To perform the task of recognizing digit images in the Modified National Institute of Standards and Technology (MNIST) Database, the kernel dynamics were optimized to implement a TK system suitable for the task. To do this, the raw MNIST dataset, composed of 784 pixels (28 × 28), had to be reconfigured to meet the requirement of this specific TK system, which is basically a binary system (0 and 1 inputs). Therefore, the data in the 784 pixel images were binarized and chopped by 4 bits, which resulted in 196 4-bit input signals. To make the task analysis more efficient, the frequency of the appearance of inputs in the dataset was investigated, and it was confirmed that ‘0000’ appeared most frequently, followed by ‘1111,’ ‘1000,’ ‘0011,’ and ‘0001’ (Supplementary Table 1). Therefore, in this task-optimized TK system, the task was performed effectively by setting the operation parameters so that the TK system could readily separate the responses to the inputs with a high frequency of appearance rather than separating the responses to all the 16 inputs. The data points indicated by the red circle in Fig. 3f correspond to these frequently appearing signal sets. Accordingly, the 196 4-bit input image data were converted to the 196 membered MCV, where the measurements were performed on a single 1M1R1C circuit, based on Fig. 3f. Using the 50,000 training images in the MNIST dataset, 50,000 training MCVs were generated. These MCVs were used to train the 196 × 10 FCN (weights and biases), which were generated in a PyTorch simulation (Methods section). The trained TK system was used to infer the 10,000 MNIST test images, and the achieved accuracy was 90.1% (see Table 2 and Supplementary Tables 2, 3 for the results of combining various kernels and the results of considering cycle-to-cycle and cell-to-cell variations).

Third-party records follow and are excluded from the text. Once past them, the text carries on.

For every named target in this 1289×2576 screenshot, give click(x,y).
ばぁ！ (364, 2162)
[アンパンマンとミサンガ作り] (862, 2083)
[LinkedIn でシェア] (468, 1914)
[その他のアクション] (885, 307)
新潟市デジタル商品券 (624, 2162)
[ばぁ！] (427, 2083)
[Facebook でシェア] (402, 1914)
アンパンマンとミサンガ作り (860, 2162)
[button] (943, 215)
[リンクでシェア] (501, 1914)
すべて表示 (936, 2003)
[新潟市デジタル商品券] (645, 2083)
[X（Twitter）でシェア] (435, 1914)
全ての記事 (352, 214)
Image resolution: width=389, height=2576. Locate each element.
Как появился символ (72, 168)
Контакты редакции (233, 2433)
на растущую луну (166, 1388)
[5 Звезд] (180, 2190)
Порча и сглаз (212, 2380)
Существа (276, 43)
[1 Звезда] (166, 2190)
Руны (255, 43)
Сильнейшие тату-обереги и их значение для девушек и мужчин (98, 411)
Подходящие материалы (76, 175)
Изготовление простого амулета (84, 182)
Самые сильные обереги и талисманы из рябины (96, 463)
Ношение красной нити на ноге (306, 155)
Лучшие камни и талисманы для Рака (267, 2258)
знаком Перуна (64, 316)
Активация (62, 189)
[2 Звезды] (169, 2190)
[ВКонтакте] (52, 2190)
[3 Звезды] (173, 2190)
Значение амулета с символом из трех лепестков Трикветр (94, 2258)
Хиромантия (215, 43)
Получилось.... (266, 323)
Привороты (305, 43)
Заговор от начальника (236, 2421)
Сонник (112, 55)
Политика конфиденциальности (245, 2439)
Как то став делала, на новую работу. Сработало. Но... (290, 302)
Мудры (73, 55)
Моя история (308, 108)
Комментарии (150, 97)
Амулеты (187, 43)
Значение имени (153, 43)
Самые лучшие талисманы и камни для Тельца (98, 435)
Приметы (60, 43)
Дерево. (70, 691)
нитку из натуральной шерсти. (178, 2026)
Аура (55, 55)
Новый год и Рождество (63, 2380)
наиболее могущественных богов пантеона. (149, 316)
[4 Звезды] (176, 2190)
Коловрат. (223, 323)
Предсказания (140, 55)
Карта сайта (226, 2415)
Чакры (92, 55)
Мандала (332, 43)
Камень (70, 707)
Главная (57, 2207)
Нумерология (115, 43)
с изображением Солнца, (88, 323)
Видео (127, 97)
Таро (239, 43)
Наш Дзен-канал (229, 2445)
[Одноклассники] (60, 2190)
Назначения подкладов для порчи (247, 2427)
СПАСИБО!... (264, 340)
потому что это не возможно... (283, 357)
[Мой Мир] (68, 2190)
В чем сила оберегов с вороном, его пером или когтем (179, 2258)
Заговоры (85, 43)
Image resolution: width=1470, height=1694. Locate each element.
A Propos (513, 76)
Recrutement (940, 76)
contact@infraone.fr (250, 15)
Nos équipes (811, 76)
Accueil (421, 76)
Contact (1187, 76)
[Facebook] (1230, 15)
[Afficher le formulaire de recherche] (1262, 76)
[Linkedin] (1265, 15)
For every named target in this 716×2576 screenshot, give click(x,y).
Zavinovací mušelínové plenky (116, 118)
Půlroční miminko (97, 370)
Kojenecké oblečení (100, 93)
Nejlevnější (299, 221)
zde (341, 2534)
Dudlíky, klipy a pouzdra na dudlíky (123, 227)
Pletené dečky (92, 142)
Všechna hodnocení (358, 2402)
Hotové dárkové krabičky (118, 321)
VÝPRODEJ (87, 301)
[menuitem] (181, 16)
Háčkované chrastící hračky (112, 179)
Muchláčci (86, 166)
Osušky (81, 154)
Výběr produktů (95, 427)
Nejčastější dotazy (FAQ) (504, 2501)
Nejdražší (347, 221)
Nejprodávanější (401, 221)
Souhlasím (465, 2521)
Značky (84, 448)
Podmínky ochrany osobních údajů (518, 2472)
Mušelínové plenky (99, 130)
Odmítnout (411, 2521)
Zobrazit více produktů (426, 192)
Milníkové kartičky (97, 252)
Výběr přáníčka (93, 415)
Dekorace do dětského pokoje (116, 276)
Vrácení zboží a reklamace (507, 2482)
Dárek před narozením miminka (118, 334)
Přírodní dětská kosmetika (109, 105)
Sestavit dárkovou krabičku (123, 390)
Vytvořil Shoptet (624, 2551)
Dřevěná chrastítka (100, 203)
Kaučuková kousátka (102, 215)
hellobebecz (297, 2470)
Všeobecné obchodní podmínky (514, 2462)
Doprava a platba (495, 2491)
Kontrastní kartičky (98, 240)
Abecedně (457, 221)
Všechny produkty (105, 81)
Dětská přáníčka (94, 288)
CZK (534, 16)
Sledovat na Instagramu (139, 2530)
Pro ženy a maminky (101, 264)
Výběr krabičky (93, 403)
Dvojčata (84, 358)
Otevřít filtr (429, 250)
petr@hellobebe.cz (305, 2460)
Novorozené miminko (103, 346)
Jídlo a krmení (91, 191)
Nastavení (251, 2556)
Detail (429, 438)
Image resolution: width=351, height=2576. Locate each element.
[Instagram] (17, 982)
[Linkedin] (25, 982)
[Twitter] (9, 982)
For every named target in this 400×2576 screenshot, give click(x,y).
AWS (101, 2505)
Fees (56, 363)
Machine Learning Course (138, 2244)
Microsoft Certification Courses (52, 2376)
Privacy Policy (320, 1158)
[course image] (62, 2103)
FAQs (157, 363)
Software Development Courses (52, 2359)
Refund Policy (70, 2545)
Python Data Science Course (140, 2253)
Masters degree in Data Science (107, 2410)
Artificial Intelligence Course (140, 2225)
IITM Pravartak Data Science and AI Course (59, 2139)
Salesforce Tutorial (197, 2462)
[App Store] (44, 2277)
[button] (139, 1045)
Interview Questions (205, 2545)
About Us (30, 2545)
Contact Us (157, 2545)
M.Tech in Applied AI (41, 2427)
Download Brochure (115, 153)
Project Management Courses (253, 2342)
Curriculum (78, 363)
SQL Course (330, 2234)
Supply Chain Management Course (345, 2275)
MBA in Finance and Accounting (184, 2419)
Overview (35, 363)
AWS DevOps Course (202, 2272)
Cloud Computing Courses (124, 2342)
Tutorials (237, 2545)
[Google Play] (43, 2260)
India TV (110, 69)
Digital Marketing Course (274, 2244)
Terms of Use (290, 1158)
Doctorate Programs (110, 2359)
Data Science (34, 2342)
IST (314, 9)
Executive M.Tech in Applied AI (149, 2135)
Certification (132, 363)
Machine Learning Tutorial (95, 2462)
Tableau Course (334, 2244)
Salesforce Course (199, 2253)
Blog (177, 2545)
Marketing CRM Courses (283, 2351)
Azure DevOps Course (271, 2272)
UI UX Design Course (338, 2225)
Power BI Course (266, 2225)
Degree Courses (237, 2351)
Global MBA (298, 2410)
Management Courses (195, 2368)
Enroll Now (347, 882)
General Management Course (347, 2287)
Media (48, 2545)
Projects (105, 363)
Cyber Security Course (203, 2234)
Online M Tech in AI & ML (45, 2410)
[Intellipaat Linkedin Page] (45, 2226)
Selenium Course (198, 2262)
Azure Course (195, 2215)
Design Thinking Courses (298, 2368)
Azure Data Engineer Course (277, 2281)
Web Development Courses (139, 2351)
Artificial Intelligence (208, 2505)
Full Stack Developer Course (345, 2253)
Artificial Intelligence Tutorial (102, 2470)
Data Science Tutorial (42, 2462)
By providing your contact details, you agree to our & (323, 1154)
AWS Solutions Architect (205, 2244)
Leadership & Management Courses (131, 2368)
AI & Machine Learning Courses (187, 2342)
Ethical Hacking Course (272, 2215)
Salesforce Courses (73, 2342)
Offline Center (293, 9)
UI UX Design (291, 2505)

When one hidden layer composed of 200 neurons is added to the FCN, the accuracy was increased to 96.5%.

Table 2 Comparison of the results of the MNIST recognition using memristive temporal kernel computing systems20,21 and a software-based system1 (single-layer FCN), showing very fast processing and the highest accuracy in this study.

This kernel machine took 200 ns of time and ~25 pJ of energy (Supplementary Fig. S16) to process one input pulse, which is 103–104 times shorter and 100–400 times lower than in the previous studies20,21,22. Table 2 shows the comparison with other RC results using the diffusive memristors and the software-based single-layer FCN. This study focuses on the only memristive TK system that performs kernel adaptation and that showed the best performance in terms of accuracy and latency. Supplementary Table 4 shows the results for the case where the 2-layer FCN is used as the readout layer, and when 196 × 38 × 10 FCN is used, it offers 95.1% accuracy. The number of training parameters in this network (7828) is slightly smaller than that of the software-based FCN (7840). The readout network size of the TK system could be further decreased as the number of bits processed by the kernel (nBPK) increases, for as long as the separability for the higher nBPK is guaranteed. Supplementary Fig. S17 shows the different read currents for the 3–6 bits (8–64 input patterns). Obviously, the separability decayed as the nBPK increased, but they were still be used to recognize the MNIST dataset because not all the input patterns mattered equally. Table 3 shows the variation in the test accuracy of the MNIST dataset using the same method as above, but with different nBPKs. As the nBPK increased from 3 to 6, which was accompanied by a decrease in the required memristor number from 252 to 112, the accuracy decreased from 90.7% to 86.3% (the confusion matrices are included in Supplementary Fig. S18), which is not much lower than in the software-based FCN (784 × 10). The next section demonstrates the most crucial merit of this TK system by showing its capacity to process time-series data using medical diagnostic data.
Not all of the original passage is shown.